Hammer defines an ally this way: “If a country, when acting to protect its own national interest, ends up advancing American interests as a secondary or tertiary effect, that’s an ally.”

Israel fits that definition better than any country in the world. In 2024, Israel took out Fuad Shakur and Ibrahim Akil, the masterminds of the 1983 Beirut barracks bombing and the simultaneous US Embassy bombing. Both men carried $5-7 million US State Department bounties on their heads for more than four decades. Nobody collected. Until Israel did – not as a favor to Washington, but as part of its own war. That is what an ally looks like.

This is the argument Hammer brings to skeptical young conservatives. Strip out the idealism. Forget the moral case, the biblical case, the civilizational case. Look at cold national interest. Israel is clearly America’s most valuable ally.

The Massey Defeat

McCoy put it simply: “We’re done with that. You don’t get to hate Jews in America. It just doesn’t work that way.”
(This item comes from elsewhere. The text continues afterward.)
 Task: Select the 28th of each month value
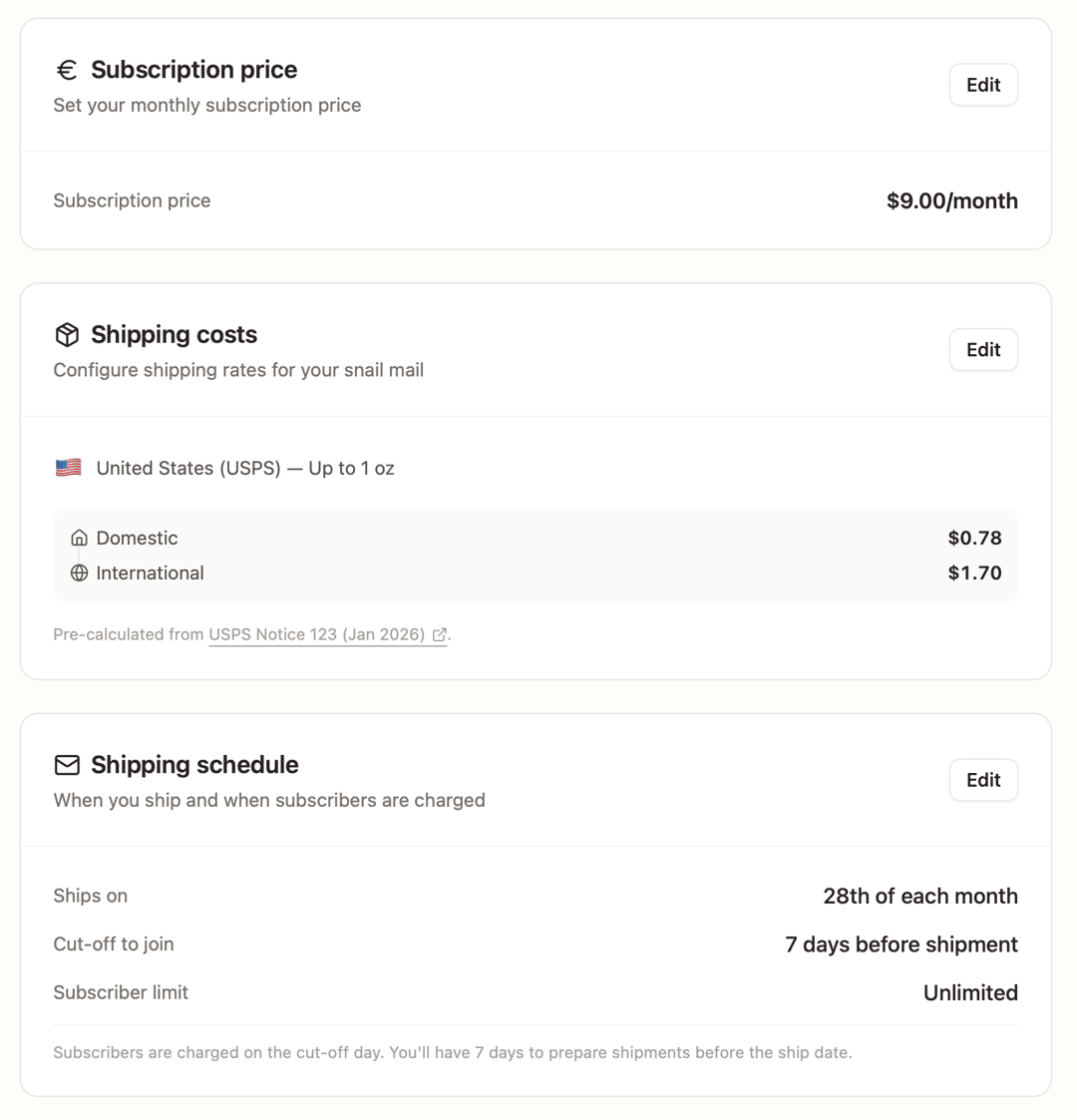click(920, 896)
Wurmser broke down what the Kentucky result actually means. The isolationist faction, from Tucker Carlson to Joe Kent and others, argued for months that they were the real core of MAGA, and that if Trump moved against them they would go their own way and take the movement with them. Kentucky settled that question. Trump is the definition of MAGA. There is no alternative base of support that exists independent of him, and the isolationists do not have one.
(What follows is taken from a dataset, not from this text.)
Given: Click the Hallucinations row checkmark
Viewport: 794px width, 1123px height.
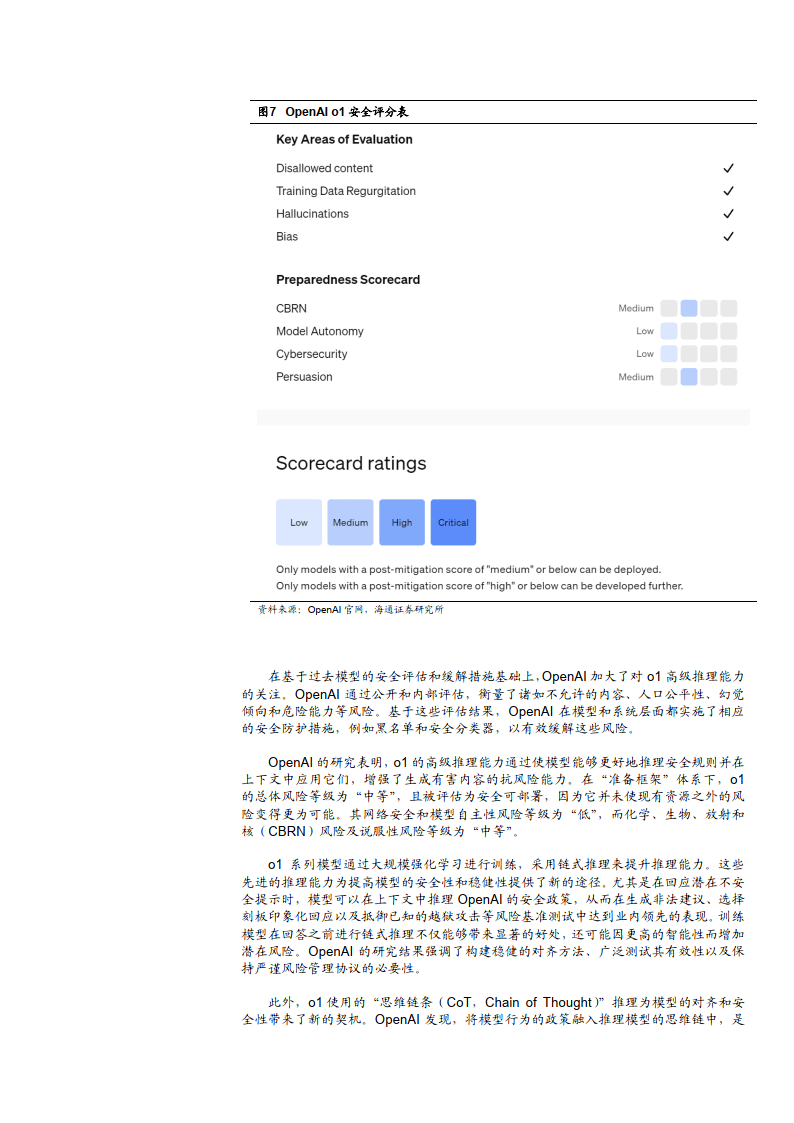Looking at the screenshot, I should 728,214.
But within the data, Wurmser flagged a real problem. Voters between 25 and 45 broke for Massey. The youngest cohort, 15 to 25, trended back toward Trump. “The worst group was the 25 to 36 group,” Wurmser said. That generational gap does not disappear because Massey lost his seat.

The Deeper Diagnosis

Wurmser refused to treat the erosion of Israel support among younger Americans as primarily an Israel problem. When his wife taught at the Naval Academy in the 1990s, cadets came to her instead of their American professors specifically because she was Israeli-born. They wanted to know why America should be engaged in the world at all, because their American professors were teaching them why it shouldn’t.

“These were cadets in the Naval Academy in the nineties,” Wurmser said. “You can only imagine what’s being taught at Harvard, Yale, Princeton.”

Young Americans are not given an inspiring vision of what America is or why it matters. The collapse in support for Israel is a symptom of that larger failure. A generation with no understanding of what western civilization built, or what threatens it, is easy to turn against Israel. Israel cannot fix that problem. Only America can.

Wurmser also made the longer historical argument: Jewish civilization has consistently thrived wherever freedom has thrived, from Cyrus’s Persia to Renaissance Venice to the United States. This is not coincidence. Jewish flourishing and the health of free societies track each other across millennia. Which means anyone who genuinely cares about Israel’s survival has a stake in American civilizational strength, and anyone in the America First movement who thinks weakening that civilizational inheritance is somehow conservative is confused about what he is trying to conserve.

Kirk’s e

Wolicki reflected on the project Kirk left behind. The letter to Netanyahu was detailed: Israel was losing the information war, lies spread faster than the truth, and specific structural changes were needed to fight back in real time. When the Prime Minister’s office didn’t move on the recommendations, Kirk began working directly with Israel365 to implement them himself.

The result is the Israel Truth Network, a rapid-response site that publishes documented fact sheets rebutting whatever lie about Israel is dominating the news cycle, getting accurate information into the hands of journalists and influencers fast.

Kirk understood something that a lot of pro-Israel advocacy misses. Moral appeals to people who have already been radicalized don’t work. What works is showing younger conservatives that supporting Israel is not a contradiction of their worldview, but rather an expression of it.

The challenges are real, and nobody on this panel pretended otherwise. But Massey lost, the youngest voters are trending back toward Trump, and the argument for Israel on purely American national interest grounds is stronger than it has ever been. The battle for the America First movement is not yet lost.